A Tip on Complex Django Quieries

posted April 24th 2008 at 1359 EDT in All, Programming, Python, SQL, django

I like the Django database API a lot. It makes writing SQL statements quite clean. However, I ran into a little snag recently on something that I would expect to be different.

First a quick refresher for those who are not familiar with the Django API. Essentially you use a filter or get function to do all your queries.


post=Post.objects.get(title='python is great')
comments = Comment.objects.filter(post=post,author_name='Jehiah')
 

As you can see, all the parameters to the filter command get combined with a sql AND

Django also has a syntax for more complex queries using Q objects.

The problem I ran into was in grouping things together. I expected all the parameters passed to a Q object to be ANDd together just like they are in a filter method, and then I could OR those groups.

With this block of code


posts = Post.objects.filter( Q(author='A1',datetime__range=(start,end) |
Q(author='A2',datetime__range=(start2,end2)))
 

You would expect this


WHERE (author = 'A1' AND datetime BETWEEN start AND end)
OR (author = 'A2' AND datetime BETWEEN start2 AND end)
 

However it really yields this


WHERE author = 'A1' OR author = 'A2' OR datetime BETWEEN start AND end
OR datetime BETWEEN start2 AND end2
 

I don't really see the logic in not making it behave like a filter object does when it's passed multiple parameters.

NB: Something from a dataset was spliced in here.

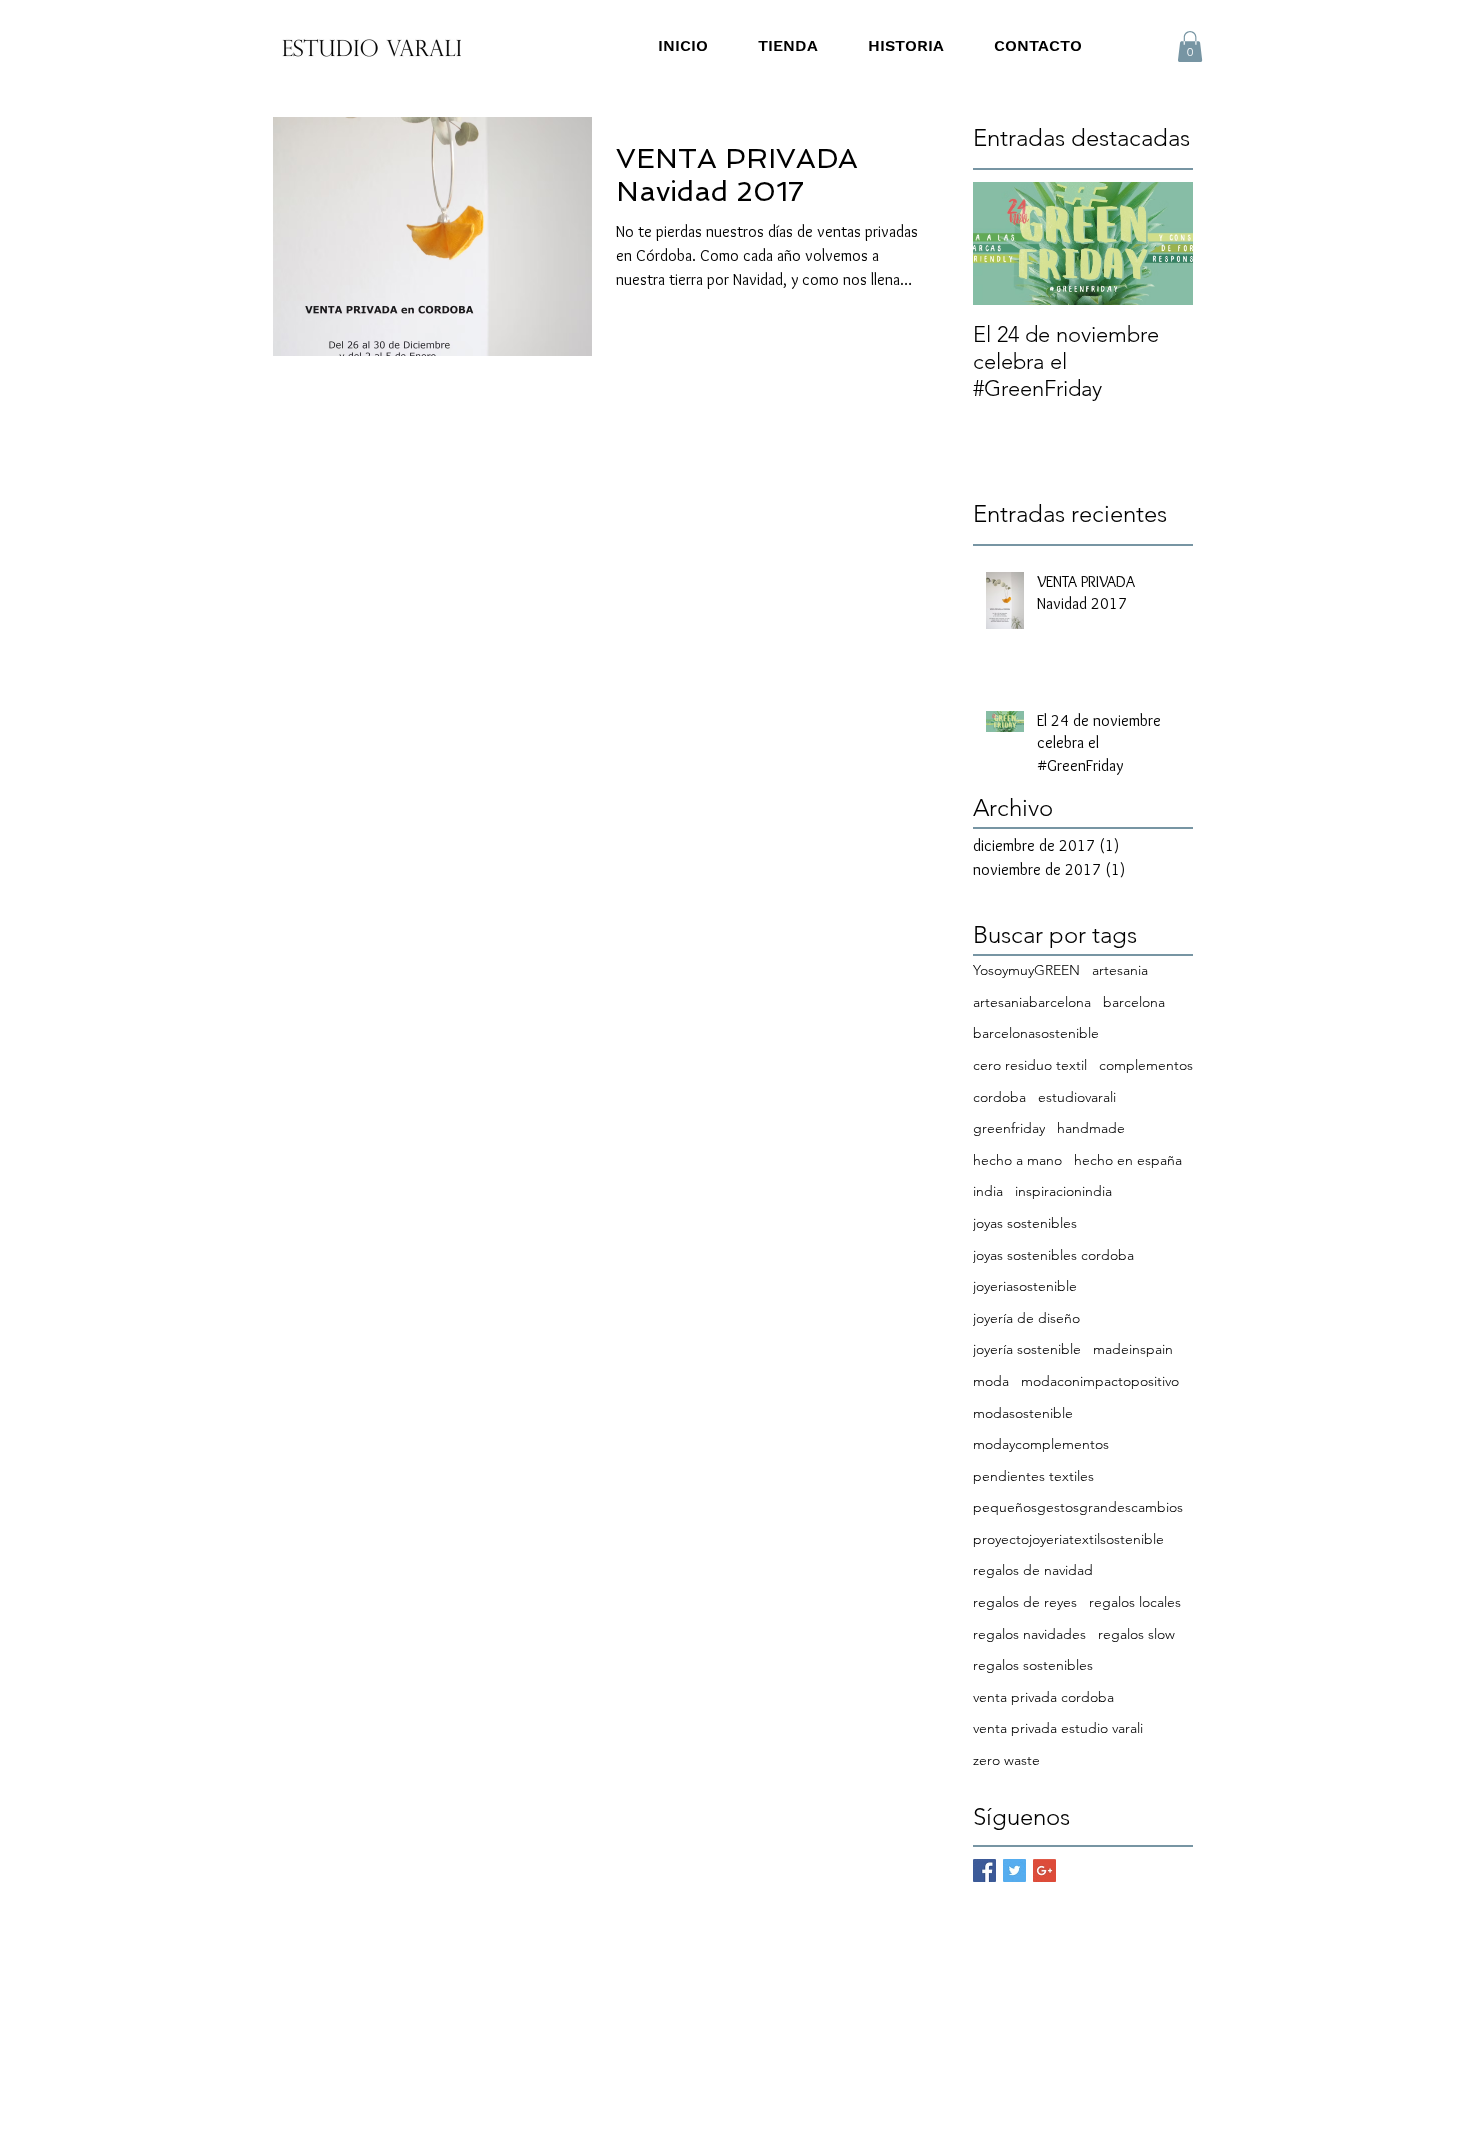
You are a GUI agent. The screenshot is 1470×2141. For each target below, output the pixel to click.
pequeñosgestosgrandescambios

Anyway, what I wanted to do needed code like this


posts = Post.objects.filter( (Q(author='A1') & Q(datetime__range=(start,end) )|
(Q(author='A2') & Q(datetime__range=(start2,end2))))
 

Which does not seem as clear to me. It makes use of the & operator to call __and__ between the two Q objects just like the | operator calls __or__ on two Q objects.

Just thought I'd share

3 Responses

  1. #1 Luke Plant
    2 years, 3 months ago

    I think that should be reported as a bug. But you can also do complex queries just using QuerySet objects:


    Post.objects.filter(author='A1',datetime__range=(start,end)) |
    Post.objects.filter(author='A2',datetime__range=(start2,end2))

    which produces the expected SQL.

  2. #2 Luke Plant
    2 years, 3 months ago

    BTW, your comment box doesn’t work with Konqueror — the other fields don’t appear when I click on the textarea, like they do in Firefox

  3. #3 jehiah
    2 years, 3 months ago

    @Luke, thanks for the tip on Konqueror, and for pointing out that QuerySets can be treated in that same way.